EXERCISE PROMPT: Skip the pictures and write out, word for word, the lines below from the one with "You are a computer-use" through the one with "The image size is (750, 375).", inclusive.

DATA SHOWN:
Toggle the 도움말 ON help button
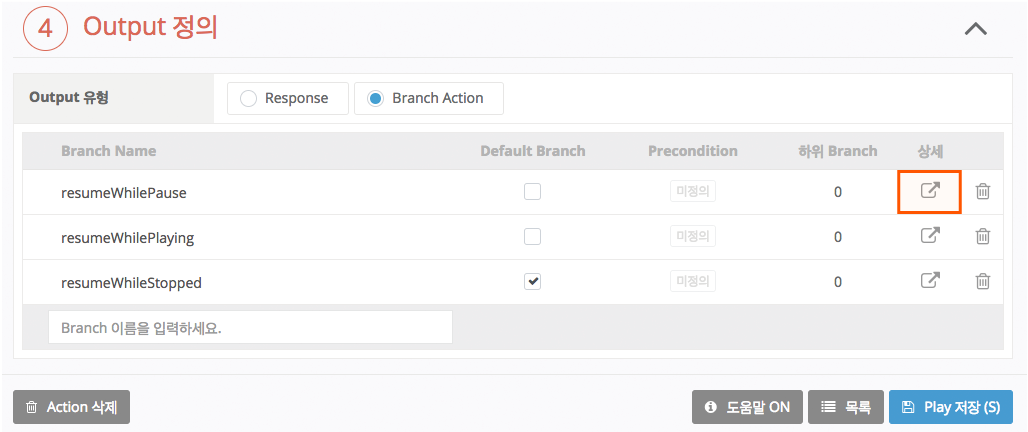The image size is (1028, 432). (x=747, y=407)
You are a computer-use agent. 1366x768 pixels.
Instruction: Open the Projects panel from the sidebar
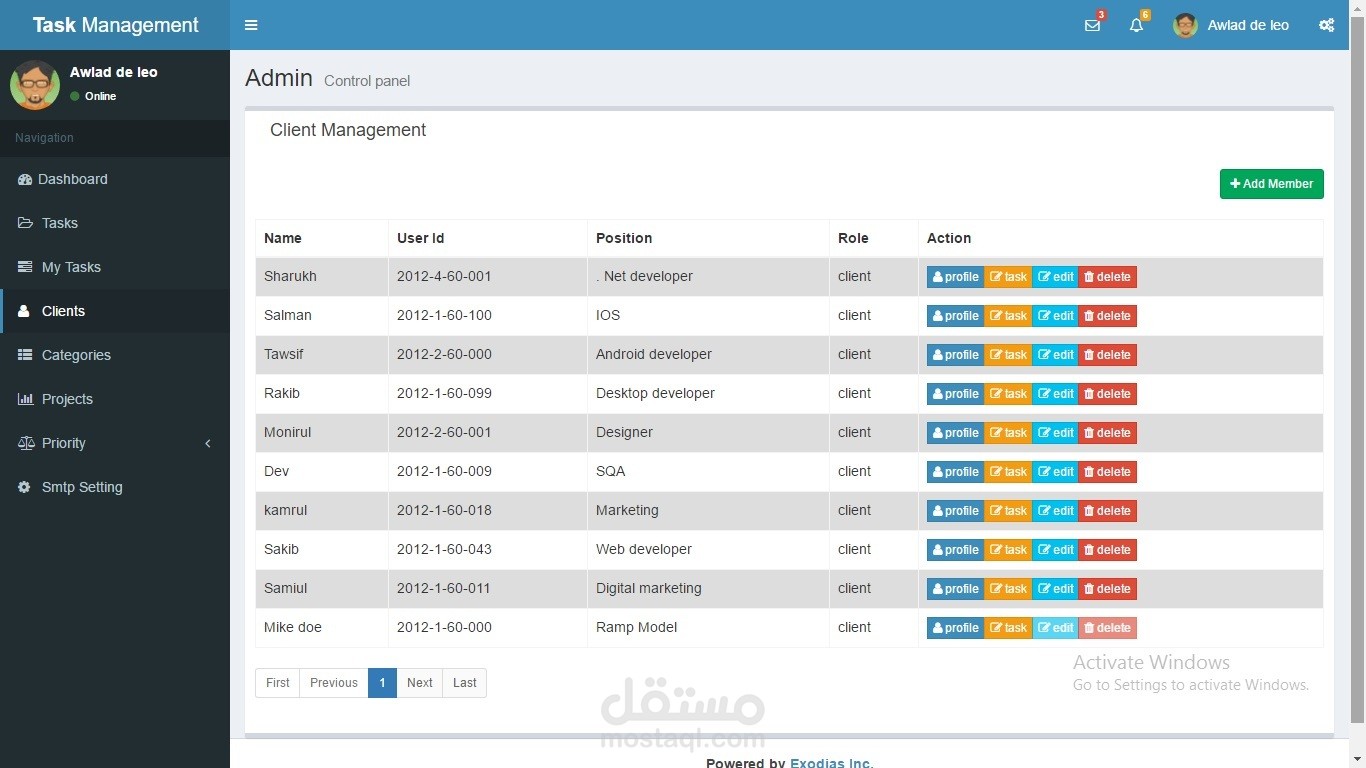pos(67,399)
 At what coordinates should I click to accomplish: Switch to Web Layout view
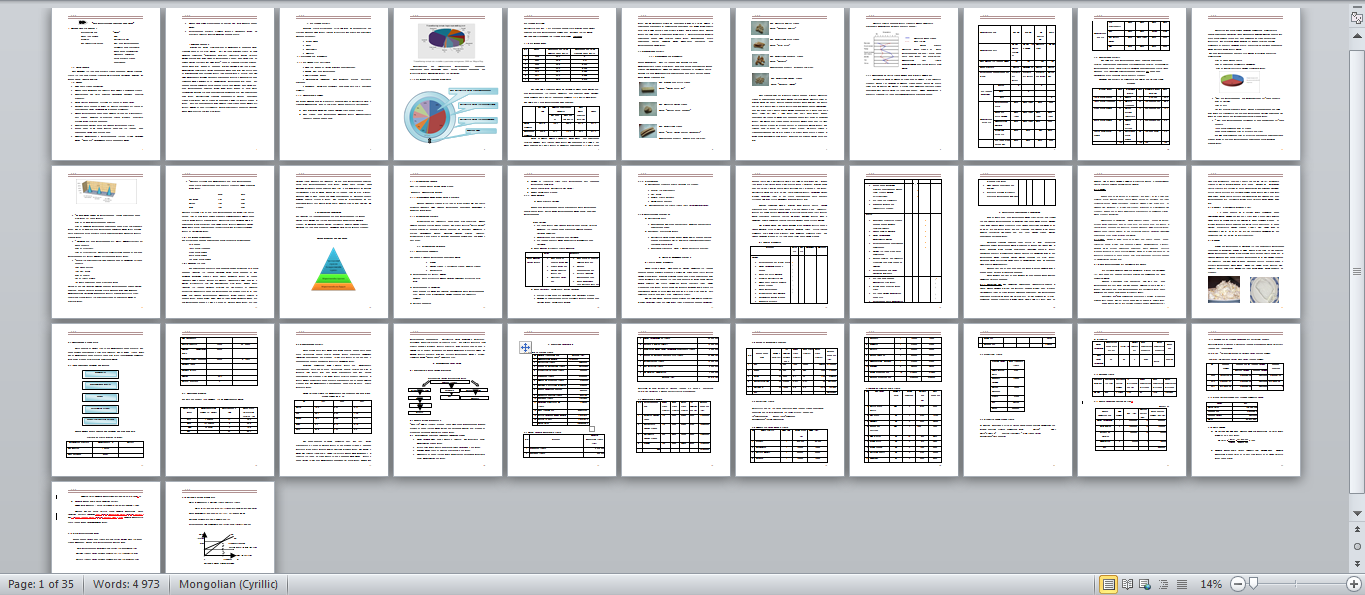pos(1145,584)
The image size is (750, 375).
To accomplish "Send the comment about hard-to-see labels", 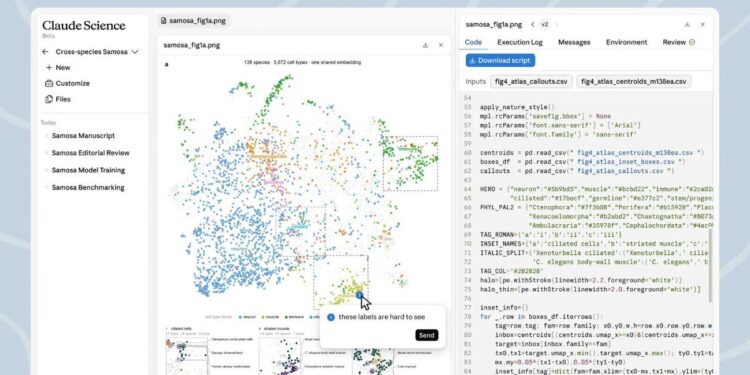I will 427,335.
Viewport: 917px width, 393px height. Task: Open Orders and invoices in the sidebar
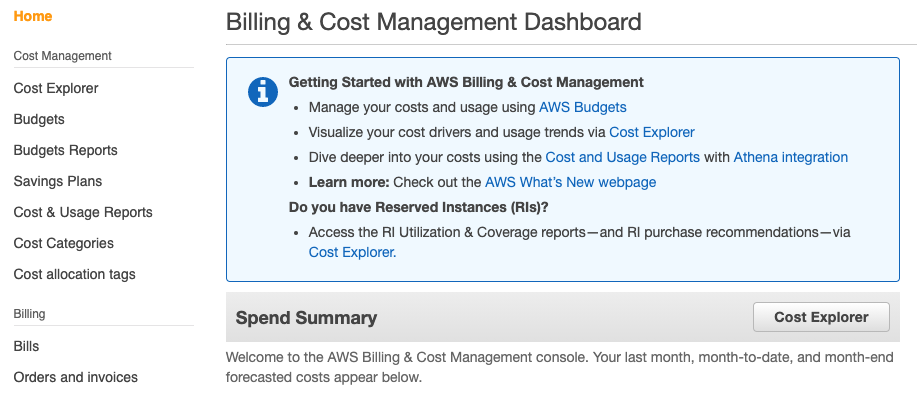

SOLUTION TO THIS EXERCISE:
You are a computer-use agent. 1366x768 pixels.
Instruction: Open the Projects panel from the sidebar
pos(67,399)
 At what coordinates should I click to accomplish: Switch to Web Layout view
pos(1145,584)
The image size is (750, 375).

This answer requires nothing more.